### Set of tasks
**a.** According to the article on the Bank of Canada's rate hike, what was the inflation rate in February?
**b.** Do these statements agree with the article on the Bank of Canada's rate hike? (i) The hike surprised the financial industry. (ii) The Bank of Canada raised its target for the overnight rate to 1%. (iii) Adam Murl works for Guardian Capital LP. Answer yes or no for each, and quote the words from the article that decide it.
**c.** Pick up the article on the Bank of Canada's rate hike after its last paragraph and write what comes next.

### Selected extract ###

Why markets need to cool their jets over rate-hike expectations

Advisors reflect on BoC's latest move and why bond market is foreshadowing big changes in North America

Why markets need to cool their jets over rate-hike expectations

The Bank of Canada’s second rate hike this year - this time a 50 basis points increase - wasn’t a surprise to the financial industry.

“Inflation is at very high levels, so it’s no surprise to see the Bank of Canada raising its rates,” Adam Murl, Vice-President of Retail Research and Portfolio Manager for Guardian Capital LP, told Wealth Professional.

“At this point, it’s in line with our expectations and we expect continued hikes through the year. But, we also think that inflation may have just peaked on a year-by-year basis, and should moderate, and then we’ll just have to wait and see how the data points come in through the summer and go from there.”

Read more: Bank of Canada announces supersized interest-rate hike

The Bank of Canada yesterday increased its target for the overnight rate to 1% with the bank rate at 1.25% and the deposit rate at 1%. That was the first 50-basis point rate increase in 22 yeas as Governor Tiff Macklem attempts to cool the housing market and tame the three-decade high inflation. Inflation rose to 5.7% in February, up from 5.1% in January. March’s inflation rates are expected to be released next week.

This hike makes Canada the first in the G7 countries to raise rates by 0.5%, which markets now expected to hit 3% by this time next year.

Murl said Guardian’s fixed-income team thinks the market may potentially be a bit ahead of the Bank of Canada.

“So, we expect market expectations might have to come down a little bit,” he said, “although, we obviously expect the hiking cycle to take place, but maybe not to the extent that markets currently expect.”

### Available data ###

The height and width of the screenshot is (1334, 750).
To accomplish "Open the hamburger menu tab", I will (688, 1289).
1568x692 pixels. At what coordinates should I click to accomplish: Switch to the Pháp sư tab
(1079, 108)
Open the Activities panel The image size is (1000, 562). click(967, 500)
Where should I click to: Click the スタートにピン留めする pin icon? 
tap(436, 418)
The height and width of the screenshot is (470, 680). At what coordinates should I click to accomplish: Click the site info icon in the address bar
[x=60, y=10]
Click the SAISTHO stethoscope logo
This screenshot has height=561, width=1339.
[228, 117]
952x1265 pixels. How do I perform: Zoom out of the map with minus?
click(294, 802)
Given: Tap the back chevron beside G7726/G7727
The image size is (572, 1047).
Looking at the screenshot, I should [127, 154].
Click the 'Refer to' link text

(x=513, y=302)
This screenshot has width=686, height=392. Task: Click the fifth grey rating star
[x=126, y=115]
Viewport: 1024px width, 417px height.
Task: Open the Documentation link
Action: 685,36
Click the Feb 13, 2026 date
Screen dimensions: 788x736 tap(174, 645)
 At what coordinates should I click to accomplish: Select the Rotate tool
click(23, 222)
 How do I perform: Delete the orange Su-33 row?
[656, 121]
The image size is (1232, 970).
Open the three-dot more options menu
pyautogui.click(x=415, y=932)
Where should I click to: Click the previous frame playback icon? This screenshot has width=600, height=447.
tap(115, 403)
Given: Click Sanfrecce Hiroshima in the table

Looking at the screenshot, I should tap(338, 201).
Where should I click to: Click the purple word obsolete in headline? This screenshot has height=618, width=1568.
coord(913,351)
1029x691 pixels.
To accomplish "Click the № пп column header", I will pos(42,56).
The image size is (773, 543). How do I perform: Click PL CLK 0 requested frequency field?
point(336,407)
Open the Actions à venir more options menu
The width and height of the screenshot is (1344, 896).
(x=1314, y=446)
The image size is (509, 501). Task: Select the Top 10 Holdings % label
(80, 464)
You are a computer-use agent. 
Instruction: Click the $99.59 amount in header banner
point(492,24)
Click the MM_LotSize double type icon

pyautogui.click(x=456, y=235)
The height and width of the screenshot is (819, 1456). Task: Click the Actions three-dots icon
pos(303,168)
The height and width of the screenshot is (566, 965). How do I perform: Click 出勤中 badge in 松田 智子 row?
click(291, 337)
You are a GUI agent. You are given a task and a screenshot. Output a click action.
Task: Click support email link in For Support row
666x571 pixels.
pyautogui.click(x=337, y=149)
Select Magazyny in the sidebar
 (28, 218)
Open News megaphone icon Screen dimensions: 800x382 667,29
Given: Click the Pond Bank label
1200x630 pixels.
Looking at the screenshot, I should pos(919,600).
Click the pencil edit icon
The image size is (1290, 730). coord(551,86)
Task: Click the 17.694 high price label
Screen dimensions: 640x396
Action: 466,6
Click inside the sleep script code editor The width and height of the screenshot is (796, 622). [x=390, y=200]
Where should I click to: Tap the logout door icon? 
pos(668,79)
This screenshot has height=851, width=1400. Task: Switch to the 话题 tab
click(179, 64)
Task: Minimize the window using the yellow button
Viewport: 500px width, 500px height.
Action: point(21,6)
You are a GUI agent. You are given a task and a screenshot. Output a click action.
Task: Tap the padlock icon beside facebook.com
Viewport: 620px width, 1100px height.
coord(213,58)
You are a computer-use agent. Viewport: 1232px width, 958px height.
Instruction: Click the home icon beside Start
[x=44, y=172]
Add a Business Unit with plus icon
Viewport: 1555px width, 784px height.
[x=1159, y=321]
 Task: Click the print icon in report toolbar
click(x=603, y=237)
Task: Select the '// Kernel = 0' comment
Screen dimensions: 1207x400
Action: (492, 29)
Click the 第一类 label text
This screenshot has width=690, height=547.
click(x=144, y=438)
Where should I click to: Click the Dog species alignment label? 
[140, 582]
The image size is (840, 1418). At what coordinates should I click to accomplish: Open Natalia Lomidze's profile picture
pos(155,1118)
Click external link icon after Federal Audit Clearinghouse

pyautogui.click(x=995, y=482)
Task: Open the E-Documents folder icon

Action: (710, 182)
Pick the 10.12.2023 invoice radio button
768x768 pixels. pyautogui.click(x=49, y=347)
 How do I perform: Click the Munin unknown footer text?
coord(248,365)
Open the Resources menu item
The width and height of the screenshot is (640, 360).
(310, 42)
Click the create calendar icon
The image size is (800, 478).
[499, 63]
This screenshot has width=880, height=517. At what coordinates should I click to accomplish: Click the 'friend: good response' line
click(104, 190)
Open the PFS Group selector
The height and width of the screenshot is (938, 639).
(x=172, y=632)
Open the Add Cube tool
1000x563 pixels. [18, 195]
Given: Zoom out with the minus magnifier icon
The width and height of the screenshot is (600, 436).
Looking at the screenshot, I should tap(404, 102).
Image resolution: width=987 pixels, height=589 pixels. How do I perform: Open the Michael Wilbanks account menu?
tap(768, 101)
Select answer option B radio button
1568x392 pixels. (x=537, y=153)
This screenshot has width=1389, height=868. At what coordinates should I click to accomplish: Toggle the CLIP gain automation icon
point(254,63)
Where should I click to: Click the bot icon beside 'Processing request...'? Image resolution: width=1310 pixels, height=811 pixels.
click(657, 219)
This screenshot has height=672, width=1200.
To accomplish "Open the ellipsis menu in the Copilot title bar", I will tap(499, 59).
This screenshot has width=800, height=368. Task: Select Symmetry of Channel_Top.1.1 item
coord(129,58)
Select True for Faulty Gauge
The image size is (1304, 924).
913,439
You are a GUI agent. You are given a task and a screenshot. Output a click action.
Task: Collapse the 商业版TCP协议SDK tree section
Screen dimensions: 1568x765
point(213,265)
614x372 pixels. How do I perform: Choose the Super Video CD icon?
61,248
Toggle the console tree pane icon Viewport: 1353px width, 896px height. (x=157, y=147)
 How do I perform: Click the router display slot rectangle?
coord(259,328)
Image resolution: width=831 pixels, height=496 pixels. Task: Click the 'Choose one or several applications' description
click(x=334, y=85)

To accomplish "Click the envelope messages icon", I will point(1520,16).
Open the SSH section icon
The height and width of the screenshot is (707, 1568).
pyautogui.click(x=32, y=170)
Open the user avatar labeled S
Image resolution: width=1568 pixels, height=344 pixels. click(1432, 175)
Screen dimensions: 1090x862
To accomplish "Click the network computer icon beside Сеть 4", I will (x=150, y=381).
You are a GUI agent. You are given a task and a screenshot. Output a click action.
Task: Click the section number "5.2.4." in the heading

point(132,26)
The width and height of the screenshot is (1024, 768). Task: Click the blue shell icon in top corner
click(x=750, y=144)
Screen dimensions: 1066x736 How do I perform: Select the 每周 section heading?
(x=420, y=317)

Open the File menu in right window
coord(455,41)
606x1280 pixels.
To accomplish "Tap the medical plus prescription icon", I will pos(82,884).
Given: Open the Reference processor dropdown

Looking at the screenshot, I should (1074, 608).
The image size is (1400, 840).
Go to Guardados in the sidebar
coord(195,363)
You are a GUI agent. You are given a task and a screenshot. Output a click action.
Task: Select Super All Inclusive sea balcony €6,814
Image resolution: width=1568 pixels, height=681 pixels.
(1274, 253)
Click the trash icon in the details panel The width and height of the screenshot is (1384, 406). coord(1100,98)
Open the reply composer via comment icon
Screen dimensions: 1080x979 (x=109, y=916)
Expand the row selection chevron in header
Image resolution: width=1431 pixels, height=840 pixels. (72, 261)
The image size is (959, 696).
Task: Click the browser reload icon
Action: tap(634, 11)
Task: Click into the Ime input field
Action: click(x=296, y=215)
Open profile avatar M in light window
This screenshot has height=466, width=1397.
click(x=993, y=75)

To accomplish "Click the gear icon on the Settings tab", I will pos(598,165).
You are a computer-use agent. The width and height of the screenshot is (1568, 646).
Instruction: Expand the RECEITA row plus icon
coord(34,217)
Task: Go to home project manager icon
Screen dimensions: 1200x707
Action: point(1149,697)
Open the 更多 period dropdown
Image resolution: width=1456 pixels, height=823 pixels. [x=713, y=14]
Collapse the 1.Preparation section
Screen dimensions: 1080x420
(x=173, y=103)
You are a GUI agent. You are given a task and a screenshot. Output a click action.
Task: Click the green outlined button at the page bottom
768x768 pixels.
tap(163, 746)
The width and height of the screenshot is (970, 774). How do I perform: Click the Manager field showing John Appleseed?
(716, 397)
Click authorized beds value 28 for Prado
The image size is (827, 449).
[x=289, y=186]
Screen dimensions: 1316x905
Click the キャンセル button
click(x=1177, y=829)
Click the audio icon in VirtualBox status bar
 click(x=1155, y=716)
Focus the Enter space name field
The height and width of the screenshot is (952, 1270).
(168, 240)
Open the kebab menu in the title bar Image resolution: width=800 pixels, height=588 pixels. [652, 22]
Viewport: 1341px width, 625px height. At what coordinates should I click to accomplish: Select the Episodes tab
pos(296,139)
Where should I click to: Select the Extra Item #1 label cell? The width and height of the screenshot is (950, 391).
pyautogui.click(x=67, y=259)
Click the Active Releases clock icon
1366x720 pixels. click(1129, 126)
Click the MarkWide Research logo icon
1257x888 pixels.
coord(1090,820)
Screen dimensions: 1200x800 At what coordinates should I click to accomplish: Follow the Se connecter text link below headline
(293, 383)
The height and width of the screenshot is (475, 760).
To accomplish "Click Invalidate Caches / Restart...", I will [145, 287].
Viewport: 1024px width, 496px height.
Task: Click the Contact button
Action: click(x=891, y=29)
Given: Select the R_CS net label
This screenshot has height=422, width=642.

###

### Outputs in order
**a.** 5.7%

**b.**
(i) No: "wasn’t a surprise to the financial industry."
(ii) Yes: "increased its target for the overnight rate to 1%"
(iii) Yes: "Portfolio Manager for Guardian Capital LP"

**c.**
Janine Guenther, President of Dixon Mitchell Investment Counsel in Vancouver, noted that interest rates are not as high as they were in the 1980s. But, she said if the current interest rates keep increasing, it’s really important to have the right mix in portfolios.

“You want to be skewed more towards dividends because those have a little bit of inflation protection, much more than bonds in your portfolio,” she said.

Guenther also noted that there’s been a dramatic move in the bond market, foreshadowing big changes in the North American interest rates – more than what she said the Federal Reserve has been talking about. That, coupled with the supply chain disruption from the pandemic, a massive lockdown in Shanghai, the war in Ukraine, and the expectation that Europe will go into a recession sometime this year, is having an impact.

“Maybe this is a natural way out of a high growth environment to a slower growth environment,” she said. “So, maybe there won’t be as many increases in interest rates as we thought there were going to be, particularly in Europe.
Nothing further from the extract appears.